- [Problem requirements]: I would like you to restate each record word for word.

- [Records to use]:

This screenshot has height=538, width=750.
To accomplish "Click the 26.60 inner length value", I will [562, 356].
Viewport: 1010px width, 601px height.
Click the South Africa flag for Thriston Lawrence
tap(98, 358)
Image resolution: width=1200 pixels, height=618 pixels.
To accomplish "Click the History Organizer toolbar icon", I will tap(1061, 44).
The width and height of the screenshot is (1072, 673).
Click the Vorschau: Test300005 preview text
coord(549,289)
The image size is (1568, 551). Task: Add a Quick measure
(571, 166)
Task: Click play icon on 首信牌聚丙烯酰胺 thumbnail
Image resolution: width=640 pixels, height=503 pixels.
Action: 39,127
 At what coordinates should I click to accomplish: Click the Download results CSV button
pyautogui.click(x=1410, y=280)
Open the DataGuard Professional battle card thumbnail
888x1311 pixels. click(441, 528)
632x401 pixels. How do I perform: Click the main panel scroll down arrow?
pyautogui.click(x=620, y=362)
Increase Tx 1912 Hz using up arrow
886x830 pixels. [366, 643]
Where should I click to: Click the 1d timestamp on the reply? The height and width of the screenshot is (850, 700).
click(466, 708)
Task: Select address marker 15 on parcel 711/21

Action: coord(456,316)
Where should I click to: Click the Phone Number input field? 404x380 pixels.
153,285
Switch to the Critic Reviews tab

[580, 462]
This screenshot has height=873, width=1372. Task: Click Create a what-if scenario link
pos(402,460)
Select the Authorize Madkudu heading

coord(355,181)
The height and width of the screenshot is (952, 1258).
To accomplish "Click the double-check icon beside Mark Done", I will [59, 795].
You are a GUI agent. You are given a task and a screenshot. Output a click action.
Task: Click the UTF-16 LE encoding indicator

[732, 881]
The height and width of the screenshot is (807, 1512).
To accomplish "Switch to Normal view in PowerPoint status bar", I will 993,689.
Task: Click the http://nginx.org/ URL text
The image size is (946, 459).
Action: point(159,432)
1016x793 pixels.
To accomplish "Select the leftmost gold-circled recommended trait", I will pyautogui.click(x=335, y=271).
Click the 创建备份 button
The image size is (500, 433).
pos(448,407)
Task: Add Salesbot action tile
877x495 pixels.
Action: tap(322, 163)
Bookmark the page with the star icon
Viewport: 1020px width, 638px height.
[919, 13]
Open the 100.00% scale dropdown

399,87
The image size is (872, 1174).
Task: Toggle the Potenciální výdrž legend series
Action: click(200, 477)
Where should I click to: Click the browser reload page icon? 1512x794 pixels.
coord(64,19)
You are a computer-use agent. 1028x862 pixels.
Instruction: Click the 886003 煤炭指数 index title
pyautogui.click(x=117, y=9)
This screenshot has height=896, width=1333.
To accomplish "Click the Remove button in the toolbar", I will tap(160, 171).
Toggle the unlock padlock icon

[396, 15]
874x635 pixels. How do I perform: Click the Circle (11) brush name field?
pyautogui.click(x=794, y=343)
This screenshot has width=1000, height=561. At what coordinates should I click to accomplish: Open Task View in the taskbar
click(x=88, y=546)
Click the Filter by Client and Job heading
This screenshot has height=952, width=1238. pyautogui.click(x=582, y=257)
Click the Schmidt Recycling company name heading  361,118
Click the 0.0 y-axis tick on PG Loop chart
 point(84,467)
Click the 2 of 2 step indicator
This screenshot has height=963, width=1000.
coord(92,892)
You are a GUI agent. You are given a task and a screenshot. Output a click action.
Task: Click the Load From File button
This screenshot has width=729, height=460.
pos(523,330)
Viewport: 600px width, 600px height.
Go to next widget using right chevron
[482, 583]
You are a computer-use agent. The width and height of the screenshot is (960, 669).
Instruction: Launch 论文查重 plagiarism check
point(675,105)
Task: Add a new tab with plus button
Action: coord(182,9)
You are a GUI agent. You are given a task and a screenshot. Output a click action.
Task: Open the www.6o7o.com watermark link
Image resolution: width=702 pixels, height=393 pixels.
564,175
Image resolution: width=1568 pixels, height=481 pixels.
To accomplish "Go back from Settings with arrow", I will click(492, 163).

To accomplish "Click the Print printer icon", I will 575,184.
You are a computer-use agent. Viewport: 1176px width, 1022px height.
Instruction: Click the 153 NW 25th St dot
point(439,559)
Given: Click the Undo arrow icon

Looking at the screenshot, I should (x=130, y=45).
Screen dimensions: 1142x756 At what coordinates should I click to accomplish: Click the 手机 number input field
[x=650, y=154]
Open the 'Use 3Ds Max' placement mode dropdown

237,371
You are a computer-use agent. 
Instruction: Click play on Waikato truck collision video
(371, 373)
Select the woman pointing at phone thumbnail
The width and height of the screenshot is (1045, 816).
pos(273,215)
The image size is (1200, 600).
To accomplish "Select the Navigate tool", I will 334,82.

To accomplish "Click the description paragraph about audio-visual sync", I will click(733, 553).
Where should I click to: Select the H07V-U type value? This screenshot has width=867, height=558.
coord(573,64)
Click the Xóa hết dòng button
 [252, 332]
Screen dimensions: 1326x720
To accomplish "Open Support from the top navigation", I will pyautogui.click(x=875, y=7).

- [Answer to this problem]:
This screenshot has height=538, width=750.
To accomplish "Click the 26.60 inner length value", I will [562, 356].
Viewport: 1010px width, 601px height.
Click the South Africa flag for Thriston Lawrence
tap(98, 358)
Image resolution: width=1200 pixels, height=618 pixels.
To accomplish "Click the History Organizer toolbar icon", I will tap(1061, 44).
The width and height of the screenshot is (1072, 673).
Click the Vorschau: Test300005 preview text
coord(549,289)
The image size is (1568, 551). Task: Add a Quick measure
(571, 166)
Task: Click play icon on 首信牌聚丙烯酰胺 thumbnail
Image resolution: width=640 pixels, height=503 pixels.
Action: 39,127
 At what coordinates should I click to accomplish: Click the Download results CSV button
pyautogui.click(x=1410, y=280)
Open the DataGuard Professional battle card thumbnail
888x1311 pixels. click(441, 528)
632x401 pixels. How do I perform: Click the main panel scroll down arrow?
pyautogui.click(x=620, y=362)
Increase Tx 1912 Hz using up arrow
886x830 pixels. [366, 643]
Where should I click to: Click the 1d timestamp on the reply? The height and width of the screenshot is (850, 700).
click(466, 708)
Task: Select address marker 15 on parcel 711/21

Action: coord(456,316)
Where should I click to: Click the Phone Number input field? 404x380 pixels.
153,285
Switch to the Critic Reviews tab

[580, 462]
This screenshot has height=873, width=1372. Task: Click Create a what-if scenario link
pos(402,460)
Select the Authorize Madkudu heading

coord(355,181)
The height and width of the screenshot is (952, 1258).
To accomplish "Click the double-check icon beside Mark Done", I will [59, 795].
You are a GUI agent. You are given a task and a screenshot. Output a click action.
Task: Click the UTF-16 LE encoding indicator

[732, 881]
The height and width of the screenshot is (807, 1512).
To accomplish "Switch to Normal view in PowerPoint status bar", I will 993,689.
Task: Click the http://nginx.org/ URL text
The image size is (946, 459).
Action: point(159,432)
1016x793 pixels.
To accomplish "Select the leftmost gold-circled recommended trait", I will pyautogui.click(x=335, y=271).
Click the 创建备份 button
The image size is (500, 433).
pos(448,407)
Task: Add Salesbot action tile
877x495 pixels.
Action: tap(322, 163)
Bookmark the page with the star icon
Viewport: 1020px width, 638px height.
[919, 13]
Open the 100.00% scale dropdown

399,87
The image size is (872, 1174).
Task: Toggle the Potenciální výdrž legend series
Action: click(200, 477)
Where should I click to: Click the browser reload page icon? 1512x794 pixels.
coord(64,19)
You are a computer-use agent. 1028x862 pixels.
Instruction: Click the 886003 煤炭指数 index title
pyautogui.click(x=117, y=9)
This screenshot has height=896, width=1333.
To accomplish "Click the Remove button in the toolbar", I will tap(160, 171).
Toggle the unlock padlock icon

[396, 15]
874x635 pixels. How do I perform: Click the Circle (11) brush name field?
pyautogui.click(x=794, y=343)
This screenshot has width=1000, height=561. At what coordinates should I click to accomplish: Open Task View in the taskbar
click(x=88, y=546)
Click the Filter by Client and Job heading
This screenshot has height=952, width=1238. pyautogui.click(x=582, y=257)
Click the Schmidt Recycling company name heading  361,118
Click the 0.0 y-axis tick on PG Loop chart
 point(84,467)
Click the 2 of 2 step indicator
This screenshot has height=963, width=1000.
coord(92,892)
You are a GUI agent. You are given a task and a screenshot. Output a click action.
Task: Click the Load From File button
This screenshot has width=729, height=460.
pos(523,330)
Viewport: 600px width, 600px height.
Go to next widget using right chevron
[482, 583]
You are a computer-use agent. The width and height of the screenshot is (960, 669).
Instruction: Launch 论文查重 plagiarism check
point(675,105)
Task: Add a new tab with plus button
Action: coord(182,9)
You are a GUI agent. You are given a task and a screenshot. Output a click action.
Task: Open the www.6o7o.com watermark link
Image resolution: width=702 pixels, height=393 pixels.
564,175
Image resolution: width=1568 pixels, height=481 pixels.
To accomplish "Go back from Settings with arrow", I will click(492, 163).

To accomplish "Click the Print printer icon", I will 575,184.
You are a computer-use agent. Viewport: 1176px width, 1022px height.
Instruction: Click the 153 NW 25th St dot
point(439,559)
Given: Click the Undo arrow icon

Looking at the screenshot, I should (x=130, y=45).
Screen dimensions: 1142x756 At what coordinates should I click to accomplish: Click the 手机 number input field
[x=650, y=154]
Open the 'Use 3Ds Max' placement mode dropdown

237,371
You are a computer-use agent. 
Instruction: Click play on Waikato truck collision video
(371, 373)
Select the woman pointing at phone thumbnail
The width and height of the screenshot is (1045, 816).
pos(273,215)
The image size is (1200, 600).
To accomplish "Select the Navigate tool", I will 334,82.

To accomplish "Click the description paragraph about audio-visual sync", I will click(733, 553).
Where should I click to: Select the H07V-U type value? This screenshot has width=867, height=558.
coord(573,64)
Click the Xóa hết dòng button
 [252, 332]
Screen dimensions: 1326x720
To accomplish "Open Support from the top navigation", I will pyautogui.click(x=875, y=7).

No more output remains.